I will be prepared if I have to cut something soft or I am abducted by aliens.

Will
 
Bruce :

Cliff, you up for this?

If you want a variable standard I can shoot it with a bow and set the poundage up to 70 lbs. If this doesn't induce fracture I can go to a friend and up this to 160 lbs.

Along these lines. I think Jeff Clark about a year ago suggested that I add a repeatable measurement to the edge durability tests. In the same light as the above I recently made a guide that allows me to drop a steel rod from a variable height and impact the blade. I will be adding this as well after the field use on certain blades. Once I get a reasonable estimate of what is expected performance I'll do it as a quaility check on all blades.
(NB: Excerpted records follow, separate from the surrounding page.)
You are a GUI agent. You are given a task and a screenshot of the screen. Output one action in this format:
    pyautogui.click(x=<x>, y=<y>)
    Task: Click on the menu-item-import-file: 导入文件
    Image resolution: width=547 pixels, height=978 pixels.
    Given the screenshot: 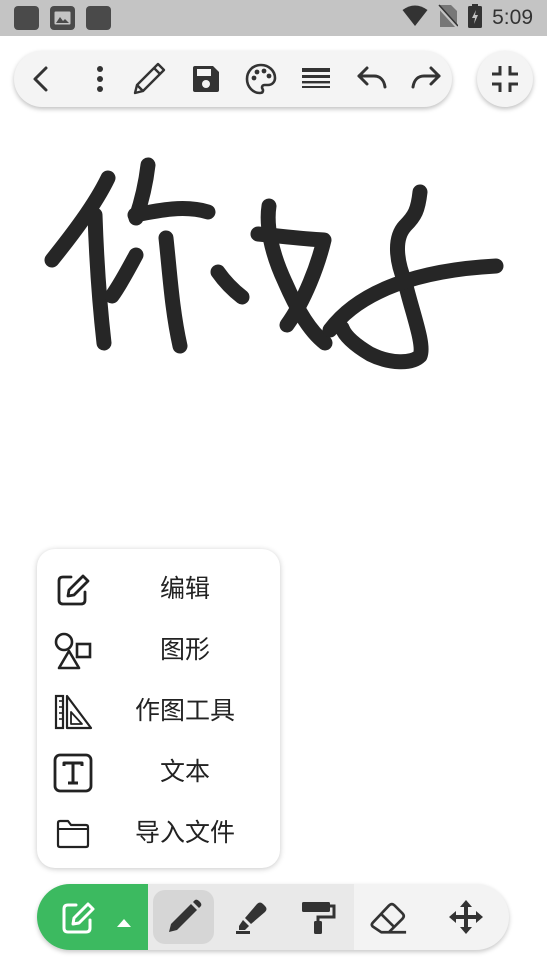 What is the action you would take?
    pyautogui.click(x=158, y=832)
Cougar, many blades don't respond well to that (side pulls in wood). It is usually more of a problem with differential tempers. The soft back cannot help the blade out and the edge has to take the full stress. Many people don't even think this is fair. There are lots of blades that don't have a problem with it though. I had my brother hang off the Basic after I drove the edge straight into a tree. He is only 180 lbs though. I'll repeat this later on.

maybe pulling sideways with the knife partly embedded in particle board is a harder test than chopping kamagong straight on

It is much easier for the edge to resist compression than a lateral shear. As an example of this, to be specific I have had blade do poorer on chopping tests even when they were stronger/tougher than blades that passed. Reason - the stronger/tougher blades were actually less powerful choppers (weight mainly), so at the end of a chop they were imbedded in the material (a steel rod), whereas the better choppers when straight through and the final shock was absorbed by the wood. For a similar reason a loose grip chop is much easier on a blade than a tight one and both are easier to take than if you pound on it (even if you use a soft object).
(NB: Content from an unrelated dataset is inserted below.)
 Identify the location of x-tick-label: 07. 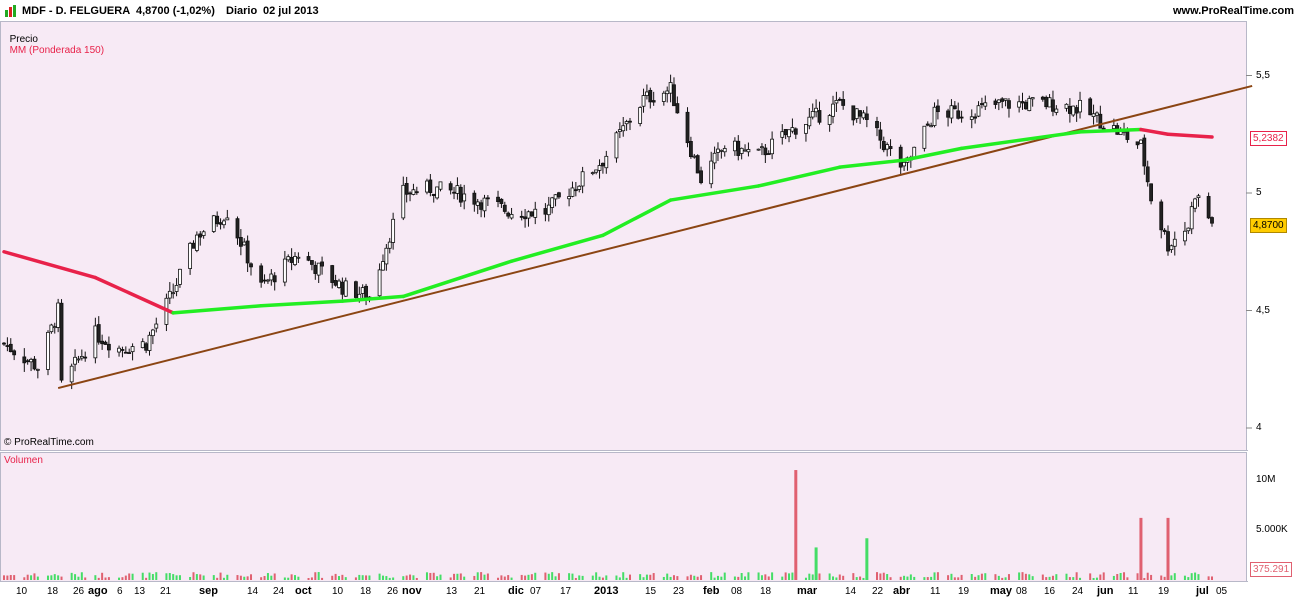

Will, yes, for sensible use after any period of extended heavy strain the edge should be recut to remove the weakened metal and stop cracks from propogating.

As for edge holding, on soft materials the TUSK was very good. As long as I kept the impacts low and the material soft the blade kept cutting for a long time. I never had any complaints about that area. As long as you don't fracture the edge it should respond to steeling well. I didn't do any hard wood chopping with the TUSK as I wanted to repeat the work that failed the first one before I did that. I intended to do it later.
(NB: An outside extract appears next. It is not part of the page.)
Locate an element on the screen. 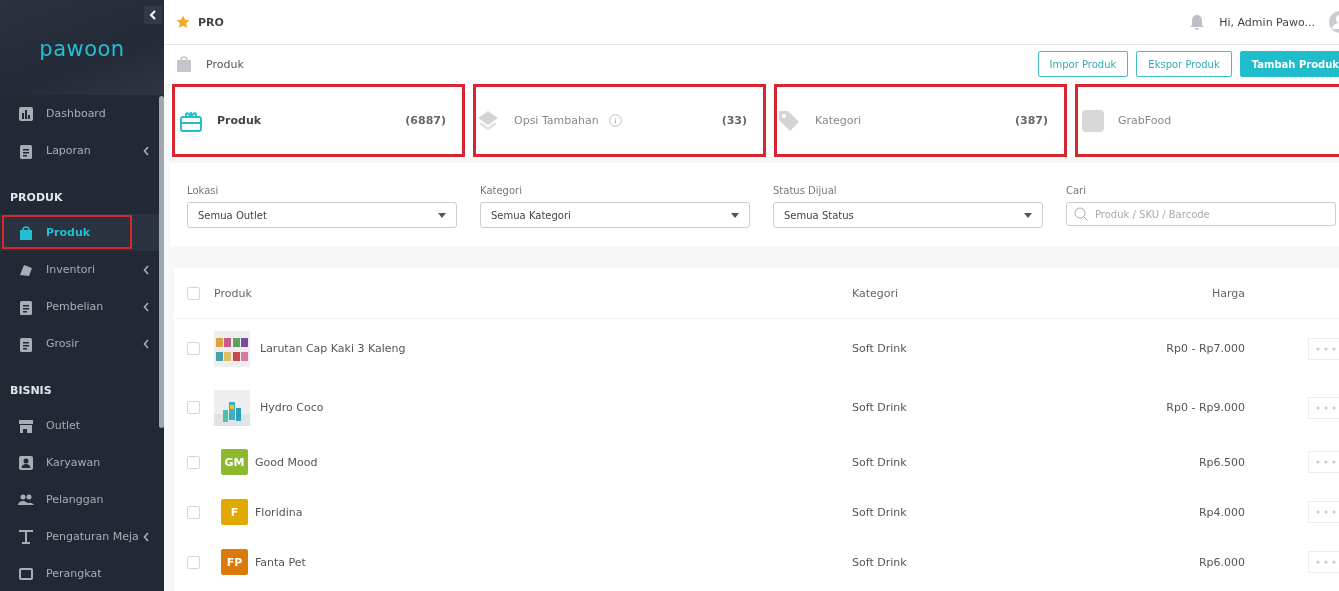  product-initials: F is located at coordinates (234, 512).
In comparison to INFI, there should not be any. O1 is a low carbide steel, it should wear relatively quickly exposed to the same stress. However the TUSK has a better egronomics in certain respects and significantly better edge geometry so this could raise its performance and thus lower the stress recieved for a given amount of work.

By the way, I should be finished with my initial review of the Battle Mistress in a couple of months. Any desire to compare it to your ATAK? I would be interested in your comments.

-Cliff
 
Cliff,

Sure. From your description I suspect my ATAK2 will not do very well. Send me an email when you are finished.

Will
 
Sounds good Will, it will probably be in another month or two. Concerning the comparison, as long as the stresses are kept low I think the ergonomics and blade geometry may give the ATAK2 an advantage.

Note that the Busse's index finger cutout is far more comfortable on mine now than it was initially. I have rounded out that area significantly. At first it was rather sharp and uncomfortable for extended moderate-heavy use.